=== Begin Enclosure ===

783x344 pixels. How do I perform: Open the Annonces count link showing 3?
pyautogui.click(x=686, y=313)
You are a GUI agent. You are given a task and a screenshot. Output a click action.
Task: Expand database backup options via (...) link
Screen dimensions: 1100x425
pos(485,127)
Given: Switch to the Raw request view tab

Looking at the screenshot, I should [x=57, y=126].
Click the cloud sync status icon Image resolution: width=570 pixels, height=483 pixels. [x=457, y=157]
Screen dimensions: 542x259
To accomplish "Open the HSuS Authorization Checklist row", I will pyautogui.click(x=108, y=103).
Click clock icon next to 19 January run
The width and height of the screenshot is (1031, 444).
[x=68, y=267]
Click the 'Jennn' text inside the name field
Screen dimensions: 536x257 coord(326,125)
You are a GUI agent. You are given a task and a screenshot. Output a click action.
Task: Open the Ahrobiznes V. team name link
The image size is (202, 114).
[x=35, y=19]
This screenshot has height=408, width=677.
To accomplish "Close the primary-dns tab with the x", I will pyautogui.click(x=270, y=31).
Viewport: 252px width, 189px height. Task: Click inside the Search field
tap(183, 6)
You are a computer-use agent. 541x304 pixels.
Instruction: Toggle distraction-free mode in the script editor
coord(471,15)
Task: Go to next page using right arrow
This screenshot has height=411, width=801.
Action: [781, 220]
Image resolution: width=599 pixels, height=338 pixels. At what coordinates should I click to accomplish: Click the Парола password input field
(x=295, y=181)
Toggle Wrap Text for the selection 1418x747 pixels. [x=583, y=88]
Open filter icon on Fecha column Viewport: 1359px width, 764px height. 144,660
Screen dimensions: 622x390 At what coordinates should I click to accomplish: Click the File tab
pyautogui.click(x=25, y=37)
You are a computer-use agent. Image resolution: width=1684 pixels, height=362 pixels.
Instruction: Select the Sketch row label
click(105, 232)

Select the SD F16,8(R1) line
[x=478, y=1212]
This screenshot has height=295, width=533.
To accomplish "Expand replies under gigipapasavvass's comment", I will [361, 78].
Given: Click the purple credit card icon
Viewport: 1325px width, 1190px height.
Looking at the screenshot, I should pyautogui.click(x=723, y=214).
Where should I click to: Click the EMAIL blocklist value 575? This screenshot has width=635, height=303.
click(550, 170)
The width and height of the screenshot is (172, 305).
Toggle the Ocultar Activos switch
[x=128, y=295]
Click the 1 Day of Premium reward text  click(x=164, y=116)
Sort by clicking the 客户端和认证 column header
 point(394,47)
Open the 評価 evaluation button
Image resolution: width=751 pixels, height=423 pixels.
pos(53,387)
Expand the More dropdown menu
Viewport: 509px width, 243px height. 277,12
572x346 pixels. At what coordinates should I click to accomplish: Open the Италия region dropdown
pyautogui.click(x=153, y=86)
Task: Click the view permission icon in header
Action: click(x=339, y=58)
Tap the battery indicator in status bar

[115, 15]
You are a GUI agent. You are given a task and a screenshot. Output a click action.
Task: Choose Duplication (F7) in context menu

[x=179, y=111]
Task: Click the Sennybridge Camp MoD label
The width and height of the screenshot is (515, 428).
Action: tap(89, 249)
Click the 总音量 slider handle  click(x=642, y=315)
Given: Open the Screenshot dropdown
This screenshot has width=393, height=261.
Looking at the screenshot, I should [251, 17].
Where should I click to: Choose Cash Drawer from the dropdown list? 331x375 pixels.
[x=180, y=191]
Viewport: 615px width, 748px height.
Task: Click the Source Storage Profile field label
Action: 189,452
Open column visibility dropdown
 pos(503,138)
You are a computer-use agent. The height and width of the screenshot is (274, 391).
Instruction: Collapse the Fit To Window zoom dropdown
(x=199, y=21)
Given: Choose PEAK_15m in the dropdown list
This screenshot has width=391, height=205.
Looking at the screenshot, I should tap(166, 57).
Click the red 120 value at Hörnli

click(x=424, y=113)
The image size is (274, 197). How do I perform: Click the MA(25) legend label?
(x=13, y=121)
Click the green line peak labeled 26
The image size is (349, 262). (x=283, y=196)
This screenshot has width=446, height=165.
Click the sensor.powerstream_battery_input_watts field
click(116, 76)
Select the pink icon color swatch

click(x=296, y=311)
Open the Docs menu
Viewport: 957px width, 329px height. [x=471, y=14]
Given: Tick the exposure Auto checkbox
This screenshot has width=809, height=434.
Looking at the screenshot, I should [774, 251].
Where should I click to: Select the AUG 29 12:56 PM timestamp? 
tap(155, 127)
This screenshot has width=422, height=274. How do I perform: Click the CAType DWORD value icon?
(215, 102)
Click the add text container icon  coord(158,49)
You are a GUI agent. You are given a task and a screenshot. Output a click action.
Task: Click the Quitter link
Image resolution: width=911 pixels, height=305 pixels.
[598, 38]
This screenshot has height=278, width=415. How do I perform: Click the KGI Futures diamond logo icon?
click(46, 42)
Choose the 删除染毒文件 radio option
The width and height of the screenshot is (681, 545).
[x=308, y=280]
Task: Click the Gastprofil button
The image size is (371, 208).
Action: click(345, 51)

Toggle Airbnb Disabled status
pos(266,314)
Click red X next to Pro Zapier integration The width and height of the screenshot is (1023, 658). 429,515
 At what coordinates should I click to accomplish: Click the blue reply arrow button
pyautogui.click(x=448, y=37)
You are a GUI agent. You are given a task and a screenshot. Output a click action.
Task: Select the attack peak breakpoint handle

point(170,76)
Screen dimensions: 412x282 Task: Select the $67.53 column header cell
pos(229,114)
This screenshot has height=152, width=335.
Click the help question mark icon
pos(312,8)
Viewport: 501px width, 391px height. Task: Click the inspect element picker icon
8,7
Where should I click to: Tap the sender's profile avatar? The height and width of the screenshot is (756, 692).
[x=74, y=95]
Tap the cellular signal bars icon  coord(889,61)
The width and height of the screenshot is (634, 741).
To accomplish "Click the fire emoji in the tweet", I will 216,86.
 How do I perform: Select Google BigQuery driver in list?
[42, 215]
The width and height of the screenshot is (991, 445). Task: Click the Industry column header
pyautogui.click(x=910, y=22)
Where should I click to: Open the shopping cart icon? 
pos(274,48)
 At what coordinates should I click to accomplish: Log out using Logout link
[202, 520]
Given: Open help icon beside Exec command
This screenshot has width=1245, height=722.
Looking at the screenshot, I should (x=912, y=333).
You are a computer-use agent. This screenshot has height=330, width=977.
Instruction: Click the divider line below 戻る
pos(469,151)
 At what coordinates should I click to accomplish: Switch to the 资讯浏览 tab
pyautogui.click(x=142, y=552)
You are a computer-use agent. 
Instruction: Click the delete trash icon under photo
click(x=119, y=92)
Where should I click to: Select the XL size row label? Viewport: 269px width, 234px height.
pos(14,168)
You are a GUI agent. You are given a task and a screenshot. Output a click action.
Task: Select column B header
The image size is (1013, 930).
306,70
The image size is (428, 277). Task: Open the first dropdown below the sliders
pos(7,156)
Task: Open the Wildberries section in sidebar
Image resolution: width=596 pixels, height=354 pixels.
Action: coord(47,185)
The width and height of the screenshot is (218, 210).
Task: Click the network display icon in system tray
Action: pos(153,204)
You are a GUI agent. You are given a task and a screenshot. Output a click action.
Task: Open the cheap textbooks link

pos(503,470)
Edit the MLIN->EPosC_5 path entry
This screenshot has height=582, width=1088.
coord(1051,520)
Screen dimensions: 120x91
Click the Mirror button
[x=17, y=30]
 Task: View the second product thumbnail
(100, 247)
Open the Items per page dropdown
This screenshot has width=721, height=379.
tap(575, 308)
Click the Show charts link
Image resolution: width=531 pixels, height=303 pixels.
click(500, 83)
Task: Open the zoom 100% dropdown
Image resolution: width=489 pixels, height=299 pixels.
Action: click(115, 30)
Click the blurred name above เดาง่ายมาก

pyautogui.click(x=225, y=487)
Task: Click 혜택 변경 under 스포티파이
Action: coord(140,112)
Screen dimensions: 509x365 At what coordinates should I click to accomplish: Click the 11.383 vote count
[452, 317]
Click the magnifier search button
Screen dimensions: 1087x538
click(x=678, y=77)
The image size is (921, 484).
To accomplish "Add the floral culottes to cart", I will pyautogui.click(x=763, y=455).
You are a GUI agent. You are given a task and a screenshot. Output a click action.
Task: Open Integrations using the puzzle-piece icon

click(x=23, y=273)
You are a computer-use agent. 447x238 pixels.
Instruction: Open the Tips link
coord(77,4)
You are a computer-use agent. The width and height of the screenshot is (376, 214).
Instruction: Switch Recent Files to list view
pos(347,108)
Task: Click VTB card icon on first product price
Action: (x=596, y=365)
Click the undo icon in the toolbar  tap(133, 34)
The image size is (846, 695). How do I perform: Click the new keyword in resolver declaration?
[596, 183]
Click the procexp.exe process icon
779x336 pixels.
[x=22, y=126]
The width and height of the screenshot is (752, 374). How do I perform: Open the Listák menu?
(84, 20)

=== End Enclosure ===

▸ Your task: Output nothing but the lines from the one with "Instruction: Open the Tips link" through the last line above, each exactly as it stands.

▸ Expected answer:
Instruction: Open the Tips link
coord(77,4)
You are a computer-use agent. The width and height of the screenshot is (376, 214).
Instruction: Switch Recent Files to list view
pos(347,108)
Task: Click VTB card icon on first product price
Action: (x=596, y=365)
Click the undo icon in the toolbar  tap(133, 34)
The image size is (846, 695). How do I perform: Click the new keyword in resolver declaration?
[596, 183]
Click the procexp.exe process icon
779x336 pixels.
[x=22, y=126]
The width and height of the screenshot is (752, 374). How do I perform: Open the Listák menu?
(84, 20)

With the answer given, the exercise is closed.